"Original" Leetcodeoj---dungeon Game problem Solving report

Source: Internet
Author: User

Original title Address:

https://oj.leetcode.com/problems/dungeon-game/

Topic content:

The Demons had captured the Princess (P) and imprisoned her in the Bottom-right corner of a dungeon. The dungeon consists of M x N Rooms laid out in a 2D grid. Our Valiant Knight (K) is initially positioned in the top-left, and must fight his, through the dungeon to rescue The princess.

The knight has an initial health point represented by a positive integer.

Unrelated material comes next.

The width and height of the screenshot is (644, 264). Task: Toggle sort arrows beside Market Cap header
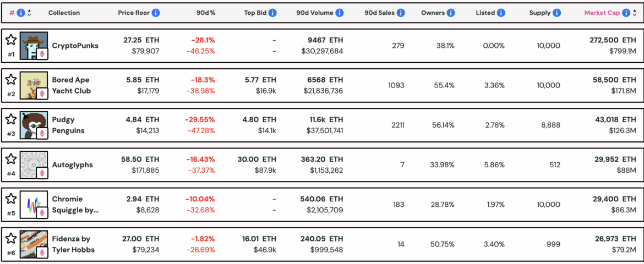pyautogui.click(x=635, y=13)
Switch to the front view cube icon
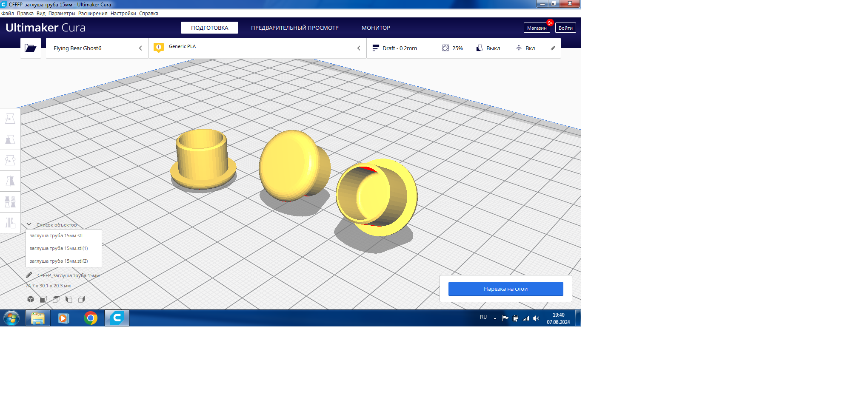This screenshot has width=868, height=397. pos(43,299)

Drops to 0 or below, he dies immediately.

Some of the rooms is guarded by demons, so the knight loses health (negative integers) upon entering these rooms ; Other rooms is either empty (0 ' s) or contain magic orbs that increase the knight ' s Health (positive int Egers).

In order to reach the princess as quickly as possible, the Knight decides to move only rightward or downward in each step.

Write a function to determine the knight's minimum initial health so that he's able to rescue the princess.

For example, given the dungeon below, the initial health of the knight must is at least 7 if he follows the optimal path c0/>.

-2 (K) -3 3
-5 -10 1
10 30 -5 (P)

Notes:

      • The Knight ' s Health has no upper bound.
      • Any hostel can contain threats or power-ups, even the first, the knight enters and the Bottom-right, where the Princ ESS is imprisoned.

Method:

Alas, the leetcode is getting more and more water. This question is relatively simple DP problem, Mark Medium also line, Mark hard a bit let people disappointed.

Step into the chase.

Define state Dp[i][j] to enter i,j coordinates " before", at least how many HP needed to reach the end point from i,j coordinates.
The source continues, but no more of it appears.